Many Wisconsin employees are exposed to toxins at work. When workers are expected to perform jobs around hazardous chemicals, their employers should provide them with information about the toxins. Information about toxins and safe handling procedures is usually found in a ‘Material Safety Data Sheet.” An MSDS will tell workers about the health effects of a particular toxin, what protective equipment to use while working around it and how to safely dispose of it.
Though employers are legally required to let their employees know about workplace toxins and provide information about them, some employers may not have MSDS’s readily available. Information about a particular toxin can also be found on the warning labels that are attached to packaging. Workers may also search websites for information about the toxin that they are working with.
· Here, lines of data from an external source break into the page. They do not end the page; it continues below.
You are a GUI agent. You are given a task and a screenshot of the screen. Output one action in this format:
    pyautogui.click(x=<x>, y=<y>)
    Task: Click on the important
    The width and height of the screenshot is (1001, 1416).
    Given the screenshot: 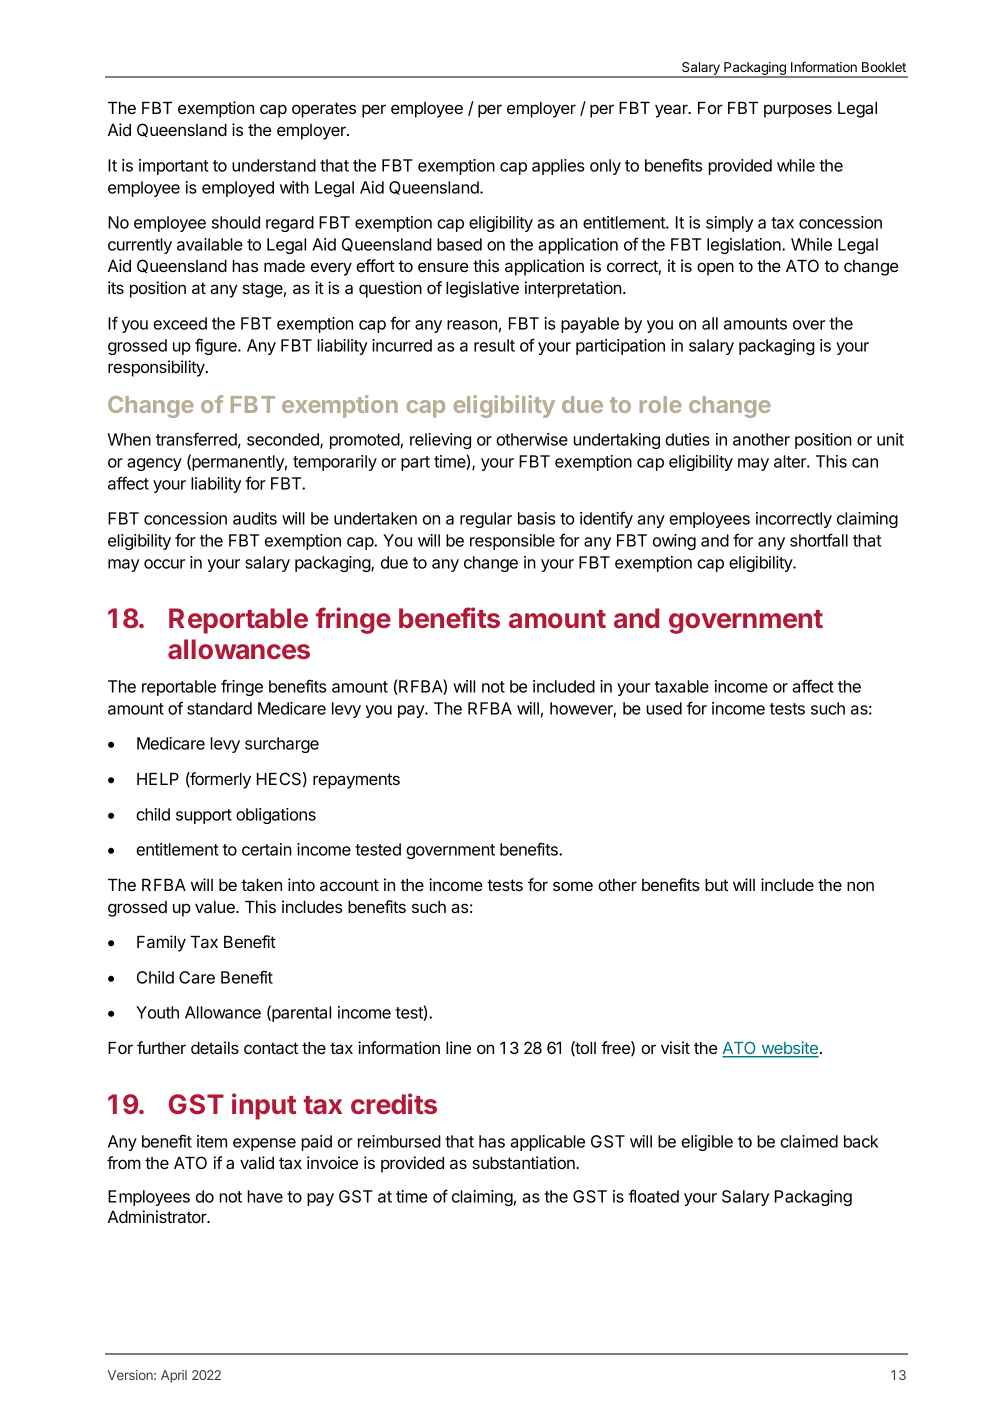 What is the action you would take?
    pyautogui.click(x=173, y=167)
Employers should do everything they can do to limit their employees’ exposure to toxins. If possible, employers should alter processes so that they are performed with less hazardous materials. Worker safety may also be improved if hazardous toxins are isolated from workers with some type of barrier. Proper ventilation procedures can be used to dilute the concentration of airborne toxins in a work environment.
Some workers become ill after repeated exposure to small amounts of toxins at work over a long period of time. Injuries from toxins can also be caused by a brief exposure to very hazardous chemicals. An occupational disease that is caused by toxic exposure should be covered by the employer’s workers’ compensation insurance. However, since the disease may take some time before it manifests itself, victims may want to have legal assistance when pursuing their rightful benefits.